Baghdad policemen patrol the streets of the Iraqi capital with US Marines, yesterday. In response to widespread looting, local police have made a swift return to service. - Reuters BAGHDAD, (Reuters)l:
HE DRIVES a hotwired yellow truck, carries a stolen AK-47 rifle and goes on patrol with heavily armed American invaders.
Thamer Mahmoud is the new face of Baghdad justice.
The Iraqi policeman was one of several officers who joined US Marines in their first joint patrol - aimed at convincing a sceptical public they are working together to stop looting.
It was a unique, if chaotic, experiment in law and order in a city where the overthrow of Saddam Hussein has created something close to a thieves' paradise.
Within minutes of rolling out of a Baghdad police college, the convoy of three US Marine "Humvee" off-roaders and a white Iraqi patrol car screeched to a halt outside the Rasheed bank.
Marines with M-16 rifles stormed in. Three young men rushed out with their hands up, open-mouthed with fear.
Much to the disappointment of a pair of anxious depositors, the Marines and police let the looters go.
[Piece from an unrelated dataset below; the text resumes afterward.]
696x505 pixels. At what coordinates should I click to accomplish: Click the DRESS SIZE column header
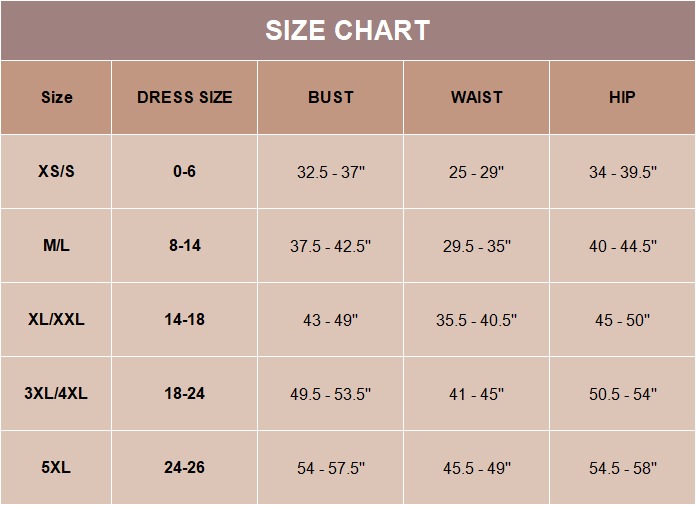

With Baghdad's prisons in disarray, there was no way to detain them.
"You can see with your own eyes, they are the thieves," said Maged Mohammed, 40, pointing to men loitering under a motorway bridge. "If you go away, they will come back and steal."
"In a little while, somebody will come and shoo them away," replied Marine First Lieutenant David Popielski, 33, in soothing tones. There was no sign of any reinforcements.
HUNTING LOOTERS
Moving again, the patrol swung onto a main road through the city. It halted immediately. Mahmoud had spotted looters - lots of them - making off in a stream of cars crammed with goods.
The policeman flagged down a blue saloon, piled with three mattresses on the roof and with a trunk full of light fittings and a gold-painted coat stand. The driver was indignant.
"I can't prove that these things are mine because I don't have my name written on them. My flat was bombed and I'm moving my furniture to my brother's house," said Razzaq Said, a contractor, spreading his palms in a gesture of innocence.
Before long, as more vehicles were stopped, arguments were raging and the patrol was hearing excuses to explain why one might possess three air-conditioning units or where the new Renault lorry came from.
"It's turning into a zoo," said Popielski, an upstate New Yorker, who calmly smoked amid the chaos. Mahmoud waved down a brand new ambulance he suspected had also been pillaged.
It was about then that Mahmoud, 34, commandeered the yellow flat-bed truck - saying it was a looted government vehicle.
Tempers flared and a small boy in one van wailed, but despite the pandemonium, the sight of Marines working with police was something that would have been unthinkable just a few days ago.
MORE PATROLS PLANNED
Marines had considered the police a potentially hostile force, but said they planned more patrols yesterday with rank-and-file officers whose senior commanders have fled.
The Marines made a formidable deterrent, with machine-guns and an anti-tank missile. Mahmoud started out with a rubber cosh, making up in enthusiasm what he lacked in firepower.
The plan was for the police to carry handguns at most, but when Mahmoud found an AK-47 in one vehicle, nobody objected. A 24-year-old Iraqi named Ahmed working for the Marines as an interpreter saw fit to grab a Russian SKS 7.62 mm rifle.
Any Iraqi with a gun in Baghdad is liable to be shot by US troops, but Marines said the patrol aimed partly to familiarise them with the green police uniforms to avoid mistakes.
The convoy rumbled on - the next target a man rolling a wooden drum of stolen wire cable down the road. After giving him a ticking off, the patrol hit the Zauna City suburbs.